__INSTRUCTIONS TO FOLLOW__. Bring together copies of the lines in the data below that contain the word "link".

Recorded data

......

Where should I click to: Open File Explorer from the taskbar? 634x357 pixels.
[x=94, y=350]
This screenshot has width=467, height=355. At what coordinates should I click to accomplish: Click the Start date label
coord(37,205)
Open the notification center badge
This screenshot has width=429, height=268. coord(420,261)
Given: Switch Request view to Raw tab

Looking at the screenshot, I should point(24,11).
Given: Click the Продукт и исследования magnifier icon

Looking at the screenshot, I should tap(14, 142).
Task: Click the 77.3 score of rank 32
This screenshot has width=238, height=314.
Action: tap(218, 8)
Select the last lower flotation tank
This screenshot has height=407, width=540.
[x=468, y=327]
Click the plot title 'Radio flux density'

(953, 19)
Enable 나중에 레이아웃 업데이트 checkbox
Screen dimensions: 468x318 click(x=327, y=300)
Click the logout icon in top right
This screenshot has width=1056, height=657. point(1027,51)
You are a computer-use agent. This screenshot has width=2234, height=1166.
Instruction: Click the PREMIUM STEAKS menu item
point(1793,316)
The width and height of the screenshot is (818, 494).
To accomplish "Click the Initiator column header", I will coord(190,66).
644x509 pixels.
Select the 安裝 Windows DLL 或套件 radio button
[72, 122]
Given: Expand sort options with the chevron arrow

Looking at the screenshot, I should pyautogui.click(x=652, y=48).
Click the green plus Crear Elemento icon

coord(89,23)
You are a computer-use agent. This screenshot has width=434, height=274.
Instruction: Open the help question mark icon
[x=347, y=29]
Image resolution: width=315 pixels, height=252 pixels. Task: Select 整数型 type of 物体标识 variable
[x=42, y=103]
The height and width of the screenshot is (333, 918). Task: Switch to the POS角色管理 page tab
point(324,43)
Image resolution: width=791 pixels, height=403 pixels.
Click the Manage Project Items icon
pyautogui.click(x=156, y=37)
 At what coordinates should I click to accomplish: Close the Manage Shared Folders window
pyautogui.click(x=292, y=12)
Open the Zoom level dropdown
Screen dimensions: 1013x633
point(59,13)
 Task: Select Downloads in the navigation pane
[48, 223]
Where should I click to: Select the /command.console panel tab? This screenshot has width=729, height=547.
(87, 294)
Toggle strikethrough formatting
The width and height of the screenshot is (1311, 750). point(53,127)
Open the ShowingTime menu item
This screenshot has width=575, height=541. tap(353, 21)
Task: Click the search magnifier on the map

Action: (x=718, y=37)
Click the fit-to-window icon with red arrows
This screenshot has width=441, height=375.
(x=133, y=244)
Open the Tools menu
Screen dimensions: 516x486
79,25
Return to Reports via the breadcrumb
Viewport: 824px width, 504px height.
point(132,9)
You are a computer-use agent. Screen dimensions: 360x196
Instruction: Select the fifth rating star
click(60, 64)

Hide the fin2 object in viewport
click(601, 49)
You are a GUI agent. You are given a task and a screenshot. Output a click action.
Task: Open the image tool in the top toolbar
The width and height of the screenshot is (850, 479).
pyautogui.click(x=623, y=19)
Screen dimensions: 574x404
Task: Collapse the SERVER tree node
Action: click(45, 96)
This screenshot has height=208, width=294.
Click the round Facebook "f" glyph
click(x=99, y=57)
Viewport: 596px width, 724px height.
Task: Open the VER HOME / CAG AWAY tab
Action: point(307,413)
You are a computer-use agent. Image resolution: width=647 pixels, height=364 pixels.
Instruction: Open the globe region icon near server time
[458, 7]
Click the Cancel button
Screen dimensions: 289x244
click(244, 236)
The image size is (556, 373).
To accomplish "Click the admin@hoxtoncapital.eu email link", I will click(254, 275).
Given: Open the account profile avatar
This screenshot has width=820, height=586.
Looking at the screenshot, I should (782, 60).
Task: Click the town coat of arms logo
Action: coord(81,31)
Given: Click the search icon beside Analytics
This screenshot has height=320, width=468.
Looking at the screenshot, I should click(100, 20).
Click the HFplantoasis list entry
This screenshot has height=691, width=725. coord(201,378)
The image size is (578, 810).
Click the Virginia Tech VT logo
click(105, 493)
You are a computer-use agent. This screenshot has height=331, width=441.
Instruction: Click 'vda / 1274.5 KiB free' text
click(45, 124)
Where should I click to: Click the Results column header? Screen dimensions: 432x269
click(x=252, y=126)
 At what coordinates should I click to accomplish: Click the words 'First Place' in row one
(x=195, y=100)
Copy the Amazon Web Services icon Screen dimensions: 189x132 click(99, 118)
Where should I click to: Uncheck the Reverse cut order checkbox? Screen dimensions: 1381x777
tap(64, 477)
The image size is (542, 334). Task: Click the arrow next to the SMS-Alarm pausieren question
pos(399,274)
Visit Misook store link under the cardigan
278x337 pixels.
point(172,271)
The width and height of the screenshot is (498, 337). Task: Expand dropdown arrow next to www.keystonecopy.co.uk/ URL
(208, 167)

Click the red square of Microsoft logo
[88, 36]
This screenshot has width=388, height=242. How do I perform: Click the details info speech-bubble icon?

......

__COMPLETED TASK__.
To accomplish "Click the admin@hoxtoncapital.eu email link", I will click(254, 275).
Visit Misook store link under the cardigan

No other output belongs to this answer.